Convert the rows below into a JSON list of strings, with one string for each line and blank lines omitted.

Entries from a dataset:

— Start —

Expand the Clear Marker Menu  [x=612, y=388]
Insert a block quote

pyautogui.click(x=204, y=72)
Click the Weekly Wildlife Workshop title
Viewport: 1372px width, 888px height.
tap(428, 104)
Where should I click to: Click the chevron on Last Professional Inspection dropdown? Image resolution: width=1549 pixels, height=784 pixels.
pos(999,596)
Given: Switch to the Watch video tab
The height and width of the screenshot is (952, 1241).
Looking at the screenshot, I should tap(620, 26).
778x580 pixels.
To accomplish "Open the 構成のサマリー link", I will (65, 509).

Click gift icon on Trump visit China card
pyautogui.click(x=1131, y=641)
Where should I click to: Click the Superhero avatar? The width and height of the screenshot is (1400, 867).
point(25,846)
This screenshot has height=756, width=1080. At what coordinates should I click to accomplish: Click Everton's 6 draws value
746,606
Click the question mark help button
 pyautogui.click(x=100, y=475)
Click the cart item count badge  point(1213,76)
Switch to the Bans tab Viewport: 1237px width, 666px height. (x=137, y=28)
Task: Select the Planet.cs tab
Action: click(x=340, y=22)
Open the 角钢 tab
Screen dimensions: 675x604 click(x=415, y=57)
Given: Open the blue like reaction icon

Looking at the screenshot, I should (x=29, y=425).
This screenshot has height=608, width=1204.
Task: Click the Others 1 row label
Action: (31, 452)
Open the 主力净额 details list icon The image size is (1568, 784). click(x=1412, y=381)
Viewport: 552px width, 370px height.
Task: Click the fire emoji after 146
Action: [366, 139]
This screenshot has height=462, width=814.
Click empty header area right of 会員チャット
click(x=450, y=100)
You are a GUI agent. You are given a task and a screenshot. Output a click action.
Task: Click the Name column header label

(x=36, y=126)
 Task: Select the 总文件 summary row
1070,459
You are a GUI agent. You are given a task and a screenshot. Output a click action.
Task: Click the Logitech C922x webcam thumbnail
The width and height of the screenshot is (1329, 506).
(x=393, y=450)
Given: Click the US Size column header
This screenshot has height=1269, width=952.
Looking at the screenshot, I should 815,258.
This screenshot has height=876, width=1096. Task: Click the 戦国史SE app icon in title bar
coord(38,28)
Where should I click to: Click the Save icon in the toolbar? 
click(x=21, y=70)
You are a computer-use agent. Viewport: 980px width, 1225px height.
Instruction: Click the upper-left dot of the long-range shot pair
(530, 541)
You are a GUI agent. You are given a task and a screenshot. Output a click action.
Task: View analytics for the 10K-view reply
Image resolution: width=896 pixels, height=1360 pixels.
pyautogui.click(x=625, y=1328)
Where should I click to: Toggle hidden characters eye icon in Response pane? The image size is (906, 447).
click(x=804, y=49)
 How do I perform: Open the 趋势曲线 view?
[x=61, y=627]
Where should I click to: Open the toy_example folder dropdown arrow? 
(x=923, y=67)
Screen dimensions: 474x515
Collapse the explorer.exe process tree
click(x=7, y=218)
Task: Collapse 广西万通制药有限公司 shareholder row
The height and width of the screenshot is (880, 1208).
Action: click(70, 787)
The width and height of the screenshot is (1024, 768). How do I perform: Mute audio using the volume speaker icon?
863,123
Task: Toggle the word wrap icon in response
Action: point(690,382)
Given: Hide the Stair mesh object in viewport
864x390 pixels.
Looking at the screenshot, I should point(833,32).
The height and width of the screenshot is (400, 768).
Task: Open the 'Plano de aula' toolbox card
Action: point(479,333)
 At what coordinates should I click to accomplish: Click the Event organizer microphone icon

— End —

EXPECTED ANSWER:
[
  "Expand the Clear Marker Menu  [x=612, y=388]",
  "Insert a block quote",
  "pyautogui.click(x=204, y=72)",
  "Click the Weekly Wildlife Workshop title",
  "Viewport: 1372px width, 888px height.",
  "tap(428, 104)",
  "Where should I click to: Click the chevron on Last Professional Inspection dropdown? Image resolution: width=1549 pixels, height=784 pixels.",
  "pos(999,596)",
  "Given: Switch to the Watch video tab",
  "The height and width of the screenshot is (952, 1241).",
  "Looking at the screenshot, I should tap(620, 26).",
  "778x580 pixels.",
  "To accomplish \"Open the 構成のサマリー link\", I will (65, 509).",
  "Click gift icon on Trump visit China card",
  "pyautogui.click(x=1131, y=641)",
  "Where should I click to: Click the Superhero avatar? The width and height of the screenshot is (1400, 867).",
  "point(25,846)",
  "This screenshot has height=756, width=1080. At what coordinates should I click to accomplish: Click Everton's 6 draws value",
  "746,606",
  "Click the question mark help button",
  " pyautogui.click(x=100, y=475)",
  "Click the cart item count badge  point(1213,76)",
  "Switch to the Bans tab Viewport: 1237px width, 666px height. (x=137, y=28)",
  "Task: Select the Planet.cs tab",
  "Action: click(x=340, y=22)",
  "Open the 角钢 tab",
  "Screen dimensions: 675x604 click(x=415, y=57)",
  "Given: Open the blue like reaction icon",
  "Looking at the screenshot, I should (x=29, y=425).",
  "This screenshot has height=608, width=1204.",
  "Task: Click the Others 1 row label",
  "Action: (31, 452)",
  "Open the 主力净额 details list icon The image size is (1568, 784). click(x=1412, y=381)",
  "Viewport: 552px width, 370px height.",
  "Task: Click the fire emoji after 146",
  "Action: [366, 139]",
  "This screenshot has height=462, width=814.",
  "Click empty header area right of 会員チャット",
  "click(x=450, y=100)",
  "You are a GUI agent. You are given a task and a screenshot. Output a click action.",
  "Task: Click the Name column header label",
  "(x=36, y=126)",
  " Task: Select the 总文件 summary row",
  "1070,459",
  "You are a GUI agent. You are given a task and a screenshot. Output a click action.",
  "Task: Click the Logitech C922x webcam thumbnail",
  "The width and height of the screenshot is (1329, 506).",
  "(x=393, y=450)",
  "Given: Click the US Size column header",
  "This screenshot has height=1269, width=952.",
  "Looking at the screenshot, I should 815,258.",
  "This screenshot has height=876, width=1096. Task: Click the 戦国史SE app icon in title bar",
  "coord(38,28)",
  "Where should I click to: Click the Save icon in the toolbar? ",
  "click(x=21, y=70)",
  "You are a computer-use agent. Viewport: 980px width, 1225px height.",
  "Instruction: Click the upper-left dot of the long-range shot pair",
  "(530, 541)",
  "You are a GUI agent. You are given a task and a screenshot. Output a click action.",
  "Task: View analytics for the 10K-view reply",
  "Image resolution: width=896 pixels, height=1360 pixels.",
  "pyautogui.click(x=625, y=1328)",
  "Where should I click to: Toggle hidden characters eye icon in Response pane? The image size is (906, 447).",
  "click(x=804, y=49)",
  " How do I perform: Open the 趋势曲线 view?",
  "[x=61, y=627]",
  "Where should I click to: Open the toy_example folder dropdown arrow? ",
  "(x=923, y=67)",
  "Screen dimensions: 474x515",
  "Collapse the explorer.exe process tree",
  "click(x=7, y=218)",
  "Task: Collapse 广西万通制药有限公司 shareholder row",
  "The height and width of the screenshot is (880, 1208).",
  "Action: click(70, 787)",
  "The width and height of the screenshot is (1024, 768). How do I perform: Mute audio using the volume speaker icon?",
  "863,123",
  "Task: Toggle the word wrap icon in response",
  "Action: point(690,382)",
  "Given: Hide the Stair mesh object in viewport",
  "864x390 pixels.",
  "Looking at the screenshot, I should point(833,32).",
  "The height and width of the screenshot is (400, 768).",
  "Task: Open the 'Plano de aula' toolbox card",
  "Action: point(479,333)",
  " At what coordinates should I click to accomplish: Click the Event organizer microphone icon"
]